By Julia Connolly
When I signed up for the class through the college’s lifelong learning program I didn’t realize I’d be the baby of the group. To a person, every other member of the mostly female class was considerably older than my 58 years.
The class was called The Power of Place, with most discussions centering around how the places we’re from, the places we’ve lived have shaped us. And what places—and lives—my classmates had lived!
There was the 70-something woman in her fringed shawl and giant hoop earrings, full of tales of her Venezuelan girlhood and years spent in Moscow. The tiny, smartly-dressed former military wife who longed to return to her beloved Hawaii. The recently-relocated New Yorker who loved Florida but missed her friends in Manhattan.
The class met just four times, but with each class we got to know each other more deeply. As in high school, cliques were formed and after-school plans were made.
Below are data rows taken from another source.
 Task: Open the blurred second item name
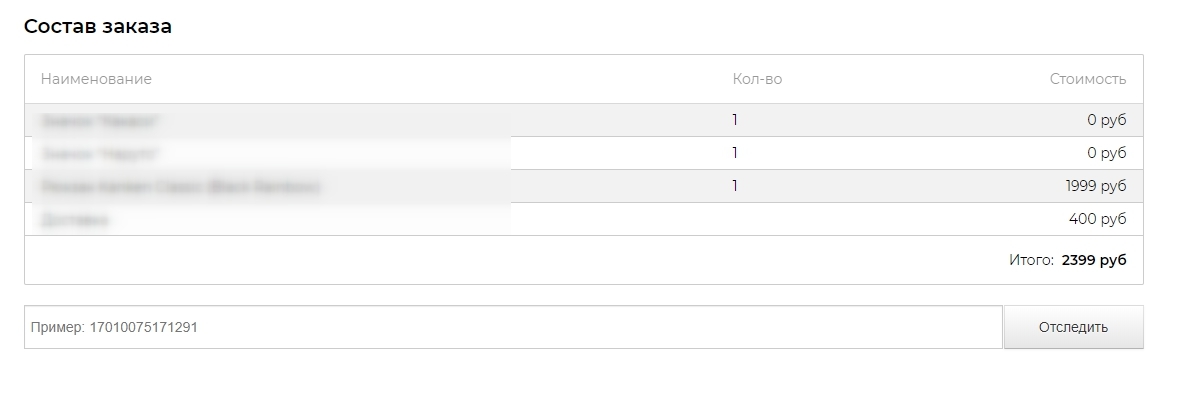pyautogui.click(x=100, y=154)
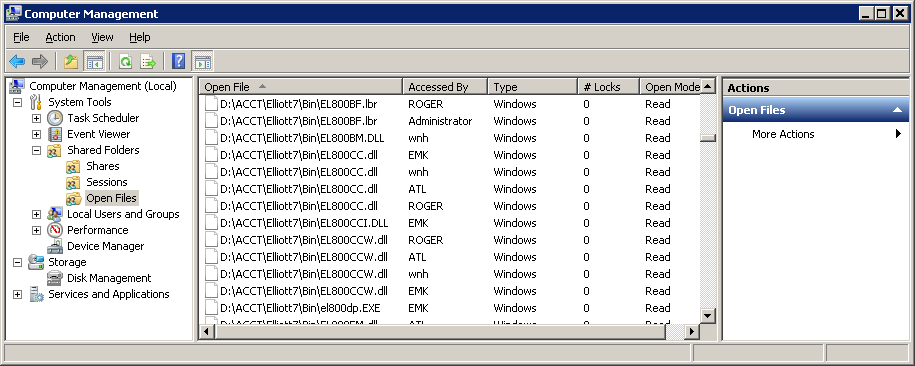Select the Device Manager icon in tree
Screen dimensions: 915x366
point(55,246)
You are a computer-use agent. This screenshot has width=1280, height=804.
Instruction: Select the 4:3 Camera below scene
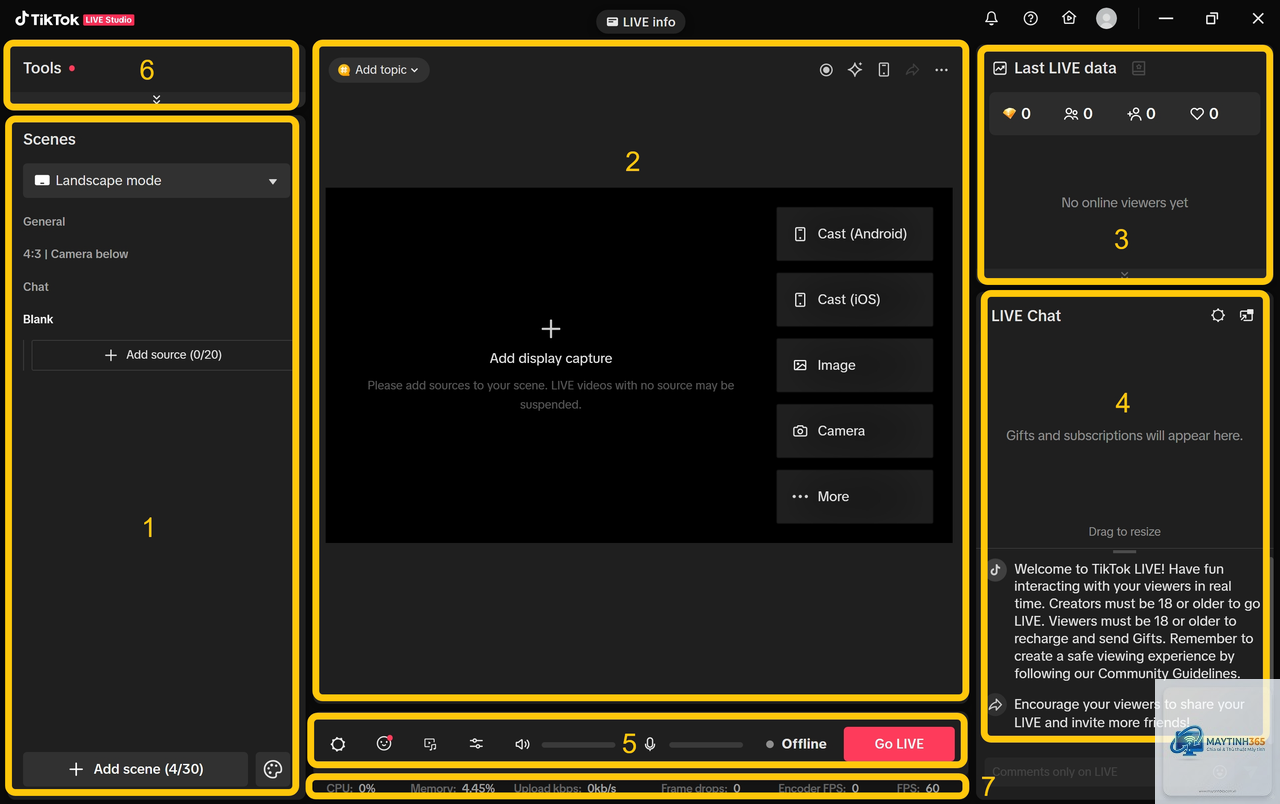tap(76, 254)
We found that all of us were retired, all but two were from somewhere else and more than half were widowed.
During the final class, our instructor asked us to write about the most and least comfortable places in our home. When asked to share our writing about our favorite places, several women told of sitting on their porch or balcony, enjoying their morning coffee, listening to the birds sing and feeling calm and alive.
When we were asked to tell about our least comfortable places, there were a few shared stories of messy garages and offices. We all had a laugh, imagining the piles of boxes, papers and retired sports equipment.
But then the stories got serious. One woman spoke of her dark and depressing dining room where no one ever eats because she lives alone. Another told about the “so-called living room” in the tiny place she can afford on a fixed income.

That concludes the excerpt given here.